OTE - Oregon Travel Experience

What’s “up” with those blue highway signs?

Posted on: August 17th, 2011 in Sign Programs |

We thought you might enjoy learning about how our blue highway signs (known in official language as “interstate logo signs”) and about the crew that maintains and installs signs.

Our sign crew partners with the Oregon Department of Transportation Sign Operations Department to manufacture the sign base.

Once our business customer has undergone the OTIC permit process, their logo is ready for installation.

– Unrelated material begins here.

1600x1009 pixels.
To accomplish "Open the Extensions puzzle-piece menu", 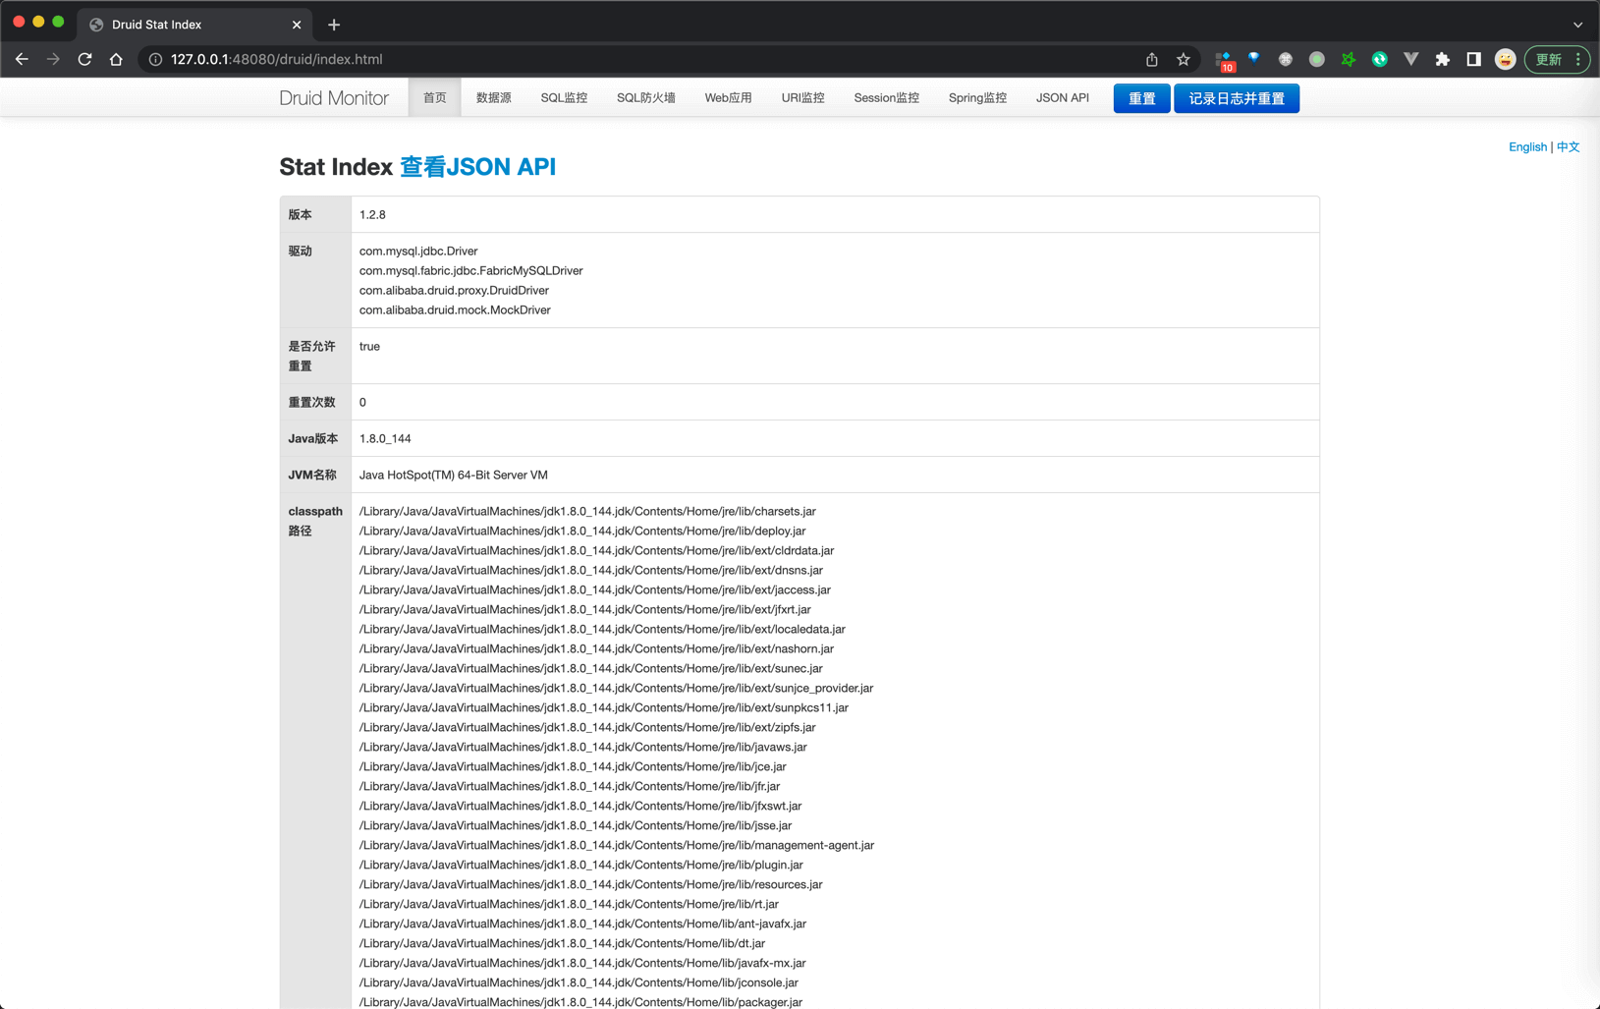I will click(x=1442, y=59).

How are the logos installed?

First, grab a reeeeeeeally tall ladder!

And extend it some more!

Then climb up the really tall ladder and begin to clean any surfaces on an existing sign. Sometimes the logos and the sign develop road grease and need to be cleaned, kind of like what’s going on here.

Josh F. climbs to the top of the really tall ladder and sets to work cleaning the logo placards. He’ll remove any logos that are damaged or ones that need repair.

Josh F. and Josh L. (Let’s just call them the two Js!) go to work scrubbing the sign and rinsing it clean with a really long brush and a really long hose.

Now the sign is sparkly clean and ready for a new logo placard.

Josh L. drills holes in the logo and makes sure they’re the right depth for the bolts used. Once you have the logos up 20 feet in the air, you don’t want them coming loose in a windstorm!

The two Js steady the logo placard for its ascent up the ladder.
Notice how really BIG the logo placard is?

That’s because when you’re whizzing by on the highway looking for a place to eat, your brain registers the logo, not the dimensions. We all thought that logos were tiny things until we saw this up close.
(I know,I know… silly eh?)

Josh L. thinks it looks secure. “Does it look all good from down there?”

He puts the finishing touches on the placard, making sure the surface is reflective and bright.

And here’s the finished product to the left.

Since the job is all done and things look great, the two J’s are satisfied.